TECH TIP: WHAT'S WITH MICROFRACTURES?
By
Posted 08/23/16

TECH TIPS 101: Microfractures ... feared, but are they real?

Last week, Terk from Nashville wrote:

“I took a rope access class with my department and the instructor told us carabiners may have microfractures we can’t see which could cause them to fail. Is that true?”

Great question, Terk ...

If there’s a bogeyman in Gearville, it’s the microfracture. Everyone’s heard about the major defect so small it can’t be seen; how they can be introduced by dropping a ‘biner from as low as waist high! What could be scarier?

But has anyone ever seen one?

A while back, we picked up a couple ‘biners from the blocks and talus at the base of El Capitan and brought them home to put on our tensile tester. We were surprised when they each broke over rating, so we made a call and, pretty soon, we got a box full of gear: ‘biners, cams, nuts & other hardware from at least a half-dozen manufacturers, including us, all recovered from the base of El Cap by our pals in Camp 4.

────

[Required task] Please copy the microfracture tech tip above in full, word for word. The listing that comes next is separate material, unrelated to the microfracture tech tip.

[Data]
────

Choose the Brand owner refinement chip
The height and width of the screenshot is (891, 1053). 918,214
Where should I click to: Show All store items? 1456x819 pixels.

────

[Exercise result]
TECH TIP: WHAT'S WITH MICROFRACTURES?
By
Posted 08/23/16

TECH TIPS 101: Microfractures ... feared, but are they real?

Last week, Terk from Nashville wrote:

“I took a rope access class with my department and the instructor told us carabiners may have microfractures we can’t see which could cause them to fail. Is that true?”

Great question, Terk ...

If there’s a bogeyman in Gearville, it’s the microfracture. Everyone’s heard about the major defect so small it can’t be seen; how they can be introduced by dropping a ‘biner from as low as waist high! What could be scarier?

But has anyone ever seen one?

A while back, we picked up a couple ‘biners from the blocks and talus at the base of El Capitan and brought them home to put on our tensile tester. We were surprised when they each broke over rating, so we made a call and, pretty soon, we got a box full of gear: ‘biners, cams, nuts & other hardware from at least a half-dozen manufacturers, including us, all recovered from the base of El Cap by our pals in Camp 4.